Clearly specified and articulated goals like this have far more motivational power, and as you'll see next, contribute to an increase in the energy of creative tension.


4. Setting "realistic goals" instead of stretch goals. To paraphrase the great Italian strategist Niccolo Machiavelli, "Make no small goals, for they lack the power to stir our souls."

Realistic goals are important, but like process goals, they really only work when they are embedded in and support higher-order goals. It might not be realistic for you to run "a sub-2 hour half marathon," give your current fitness level, but that's no reason for not setting the goal, if you truly want to create that result.

The heart wants what the heart wants, and goal setting works best when it is heartfelt. Your goals are most effective when they reflect your heart's deepest desires, regardless of what your current situation or capacity is.

You want what you want. So acknowledge that, and acknowledge your current fitness state, and then set a series of realist goals as stepping stones from where you are now to where you want to be. Then those realistic goals can draw power not only from themselves, but also from the visionary goal that reflects your heart's desire.


5. Setting goals that are not grounded in, or even ignore, reality. Folk wisdom tells us "if your goals are not grounded in reality, you have no place to start."

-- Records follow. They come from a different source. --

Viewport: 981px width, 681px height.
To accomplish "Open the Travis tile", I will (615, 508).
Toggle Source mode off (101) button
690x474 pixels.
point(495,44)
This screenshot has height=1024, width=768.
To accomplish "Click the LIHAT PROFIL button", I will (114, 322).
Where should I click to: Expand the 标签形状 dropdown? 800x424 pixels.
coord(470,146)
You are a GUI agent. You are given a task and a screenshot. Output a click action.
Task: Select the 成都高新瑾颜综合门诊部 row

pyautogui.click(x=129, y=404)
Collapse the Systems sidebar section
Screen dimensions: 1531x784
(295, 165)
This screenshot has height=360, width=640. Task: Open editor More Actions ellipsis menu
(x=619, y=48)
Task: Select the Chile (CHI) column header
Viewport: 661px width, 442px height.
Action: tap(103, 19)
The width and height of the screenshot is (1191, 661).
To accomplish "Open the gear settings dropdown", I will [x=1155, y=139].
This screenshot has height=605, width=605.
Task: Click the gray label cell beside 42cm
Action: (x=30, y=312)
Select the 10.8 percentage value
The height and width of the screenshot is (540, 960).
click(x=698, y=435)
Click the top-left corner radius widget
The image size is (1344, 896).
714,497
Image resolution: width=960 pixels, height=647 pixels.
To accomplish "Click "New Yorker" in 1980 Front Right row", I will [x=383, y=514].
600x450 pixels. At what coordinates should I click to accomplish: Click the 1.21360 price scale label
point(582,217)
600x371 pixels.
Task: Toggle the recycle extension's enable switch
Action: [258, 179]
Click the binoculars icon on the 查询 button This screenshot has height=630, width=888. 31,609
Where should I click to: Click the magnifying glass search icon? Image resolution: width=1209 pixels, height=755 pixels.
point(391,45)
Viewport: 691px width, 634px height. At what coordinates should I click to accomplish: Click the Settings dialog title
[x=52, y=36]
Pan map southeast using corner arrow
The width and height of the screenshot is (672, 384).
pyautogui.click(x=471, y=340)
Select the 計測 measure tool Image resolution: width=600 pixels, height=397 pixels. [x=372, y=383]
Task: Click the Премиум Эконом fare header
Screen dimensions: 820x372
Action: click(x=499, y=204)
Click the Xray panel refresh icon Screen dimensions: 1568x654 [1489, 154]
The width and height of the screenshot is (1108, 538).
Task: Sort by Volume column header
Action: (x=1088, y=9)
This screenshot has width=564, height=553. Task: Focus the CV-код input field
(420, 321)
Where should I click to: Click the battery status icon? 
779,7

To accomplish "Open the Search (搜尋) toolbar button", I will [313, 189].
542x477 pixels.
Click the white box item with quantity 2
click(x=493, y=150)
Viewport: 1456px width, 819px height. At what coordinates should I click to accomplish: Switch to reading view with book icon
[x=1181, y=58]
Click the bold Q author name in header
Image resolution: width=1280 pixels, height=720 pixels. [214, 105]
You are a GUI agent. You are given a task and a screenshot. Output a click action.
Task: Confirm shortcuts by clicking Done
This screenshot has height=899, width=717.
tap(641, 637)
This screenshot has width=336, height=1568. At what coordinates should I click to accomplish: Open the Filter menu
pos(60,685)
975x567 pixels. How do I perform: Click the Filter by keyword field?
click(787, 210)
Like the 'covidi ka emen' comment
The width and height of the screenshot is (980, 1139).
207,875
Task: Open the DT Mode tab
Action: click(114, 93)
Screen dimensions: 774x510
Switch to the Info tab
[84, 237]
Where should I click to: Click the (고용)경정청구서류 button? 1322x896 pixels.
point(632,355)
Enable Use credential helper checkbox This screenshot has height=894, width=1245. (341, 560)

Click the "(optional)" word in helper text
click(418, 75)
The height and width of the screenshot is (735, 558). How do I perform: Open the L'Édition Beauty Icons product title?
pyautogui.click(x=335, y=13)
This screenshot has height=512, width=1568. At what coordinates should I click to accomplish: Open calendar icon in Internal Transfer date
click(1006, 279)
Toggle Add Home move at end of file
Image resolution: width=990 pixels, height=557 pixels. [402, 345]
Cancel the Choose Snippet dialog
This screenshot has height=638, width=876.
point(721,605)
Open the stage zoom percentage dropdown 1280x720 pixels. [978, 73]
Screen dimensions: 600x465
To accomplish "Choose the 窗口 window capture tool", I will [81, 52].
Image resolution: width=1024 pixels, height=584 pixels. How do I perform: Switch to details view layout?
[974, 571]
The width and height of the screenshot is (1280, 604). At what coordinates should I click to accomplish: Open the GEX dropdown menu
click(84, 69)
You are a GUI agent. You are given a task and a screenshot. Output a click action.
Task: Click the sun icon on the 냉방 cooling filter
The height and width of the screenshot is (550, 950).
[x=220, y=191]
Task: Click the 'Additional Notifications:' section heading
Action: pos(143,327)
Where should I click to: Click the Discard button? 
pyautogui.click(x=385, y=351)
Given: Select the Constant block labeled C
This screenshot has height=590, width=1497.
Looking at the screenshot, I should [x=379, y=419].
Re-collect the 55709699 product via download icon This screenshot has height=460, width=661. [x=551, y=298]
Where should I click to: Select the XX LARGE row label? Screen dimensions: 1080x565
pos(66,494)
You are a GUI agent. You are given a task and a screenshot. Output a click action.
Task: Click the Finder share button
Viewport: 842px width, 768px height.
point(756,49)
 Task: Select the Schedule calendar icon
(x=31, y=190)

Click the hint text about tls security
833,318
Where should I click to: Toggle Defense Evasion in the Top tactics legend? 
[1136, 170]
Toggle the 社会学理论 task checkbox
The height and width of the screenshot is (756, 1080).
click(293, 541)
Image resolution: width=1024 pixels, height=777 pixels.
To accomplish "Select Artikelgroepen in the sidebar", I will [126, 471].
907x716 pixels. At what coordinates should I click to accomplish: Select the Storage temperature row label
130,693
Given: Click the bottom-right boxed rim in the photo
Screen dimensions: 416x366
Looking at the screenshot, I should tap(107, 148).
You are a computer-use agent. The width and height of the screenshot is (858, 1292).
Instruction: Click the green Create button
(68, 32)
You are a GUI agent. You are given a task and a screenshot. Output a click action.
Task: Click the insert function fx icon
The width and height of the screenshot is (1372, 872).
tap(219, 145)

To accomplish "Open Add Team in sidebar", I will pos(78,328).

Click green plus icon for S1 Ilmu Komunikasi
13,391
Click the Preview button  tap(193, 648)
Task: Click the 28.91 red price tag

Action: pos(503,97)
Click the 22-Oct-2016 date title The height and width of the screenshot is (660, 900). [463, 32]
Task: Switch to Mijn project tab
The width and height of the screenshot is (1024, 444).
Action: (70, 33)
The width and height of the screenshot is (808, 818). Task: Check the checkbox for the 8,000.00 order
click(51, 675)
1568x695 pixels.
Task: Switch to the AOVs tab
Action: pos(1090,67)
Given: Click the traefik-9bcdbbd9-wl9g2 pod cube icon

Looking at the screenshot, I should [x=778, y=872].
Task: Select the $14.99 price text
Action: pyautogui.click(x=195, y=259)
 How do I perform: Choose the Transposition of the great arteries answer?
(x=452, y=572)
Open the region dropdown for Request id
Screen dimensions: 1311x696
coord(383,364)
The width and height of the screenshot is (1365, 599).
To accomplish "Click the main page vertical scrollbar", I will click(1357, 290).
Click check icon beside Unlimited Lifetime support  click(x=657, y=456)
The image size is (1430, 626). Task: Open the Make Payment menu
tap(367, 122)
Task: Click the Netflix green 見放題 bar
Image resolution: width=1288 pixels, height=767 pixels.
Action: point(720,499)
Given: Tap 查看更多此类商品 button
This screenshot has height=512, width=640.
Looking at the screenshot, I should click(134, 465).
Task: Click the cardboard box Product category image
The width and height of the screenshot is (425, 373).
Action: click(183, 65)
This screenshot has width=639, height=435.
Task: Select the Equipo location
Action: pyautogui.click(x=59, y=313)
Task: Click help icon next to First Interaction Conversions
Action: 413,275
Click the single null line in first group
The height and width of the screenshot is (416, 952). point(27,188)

To get from where you are to where you want to be, you must clearly know your destination and your starting point. But too often people ignore where they are when they set goals, or they set goals only in reaction to where they are. "I'm fat, so I should run a half-marathon." Neither approach has much power.

The great success of the creating approach is that, as well as having clear, compelling goals, you also have a clear and objective assessment of where you are, now, relative to that goal.

For example, in downhill ski racing, each racer sets clear, specific goals, not only for the race, but for each section of the race: the flats on top, the steep, fast part in the middle, and the twisting, rolling bottom section. During training they assess how they do, not only on the whole course, but on each section as well. Having this information then determines how they practice before the race.

If they won the steep, fast middle section, but were slow on the top flats, and the rolling bottom, they practice generating more speed on the flats and being more stable over the rolls. Then, hopefully, on race day they put all their practice together in support of their results goal: to win the race.

There's a bonus to grounding your result goals (visions) in current reality. The gap between vision and reality generates a useful, creative tension that can add to and extend your motivational energy. In fact, creative tension can supply energy even when motivation is missing. Together the two forms of energy greatly increase your chances of success.


6. Setting goals that are too ego-driven. While most of us set goals to achieve results that reflect well on us as persons and professionals, we must be careful not to put the cart before the horse. If our goals are primarily about us, and not primarily about the result we want to create, there is a strong tendency to go off the rails.

I worked recently, for example, with a frustrated woman writer whose goal was, "A best-selling book that will tell the story of AIDS orphans in Africa, and get me on the Oprah Show." She'd been having a lot of trouble actually writing the book.

When I asked her which of the two was the primary goal, she was confused. "What do you mean?" she asked.

"Is your primary goal to help orphans with AIDS or get yourself on Oprah?" I asked." What is your primary focus?"

She paused for a while, and then said, "I guess it's to help orphans, but I've always wanted to be on Oprah. It's confusing."

We talked for a bit, and I showed her the difference between ego-driven goals and heartfelt results goals. I showed her how they can conflict. A quick study, she quickly realized that she had been letting her ego get in the way of her heartfelt desire to help the African orphans. At the end of our chat, she was clear that the primary goal was "helping the orphans" and that's where she'd put her focus.

She also saw that if the book was successful, then she could further it's success and reach by taking steps to get herself on Oprah to tell the orphans story. Instead of a confusing, conflicting arrangement, she had re-aligned her goals into an integrated relationship where the primary goal clearly drove the action, and the secondary goal supported the primary one. From then on her writing began to flow easily and effectively.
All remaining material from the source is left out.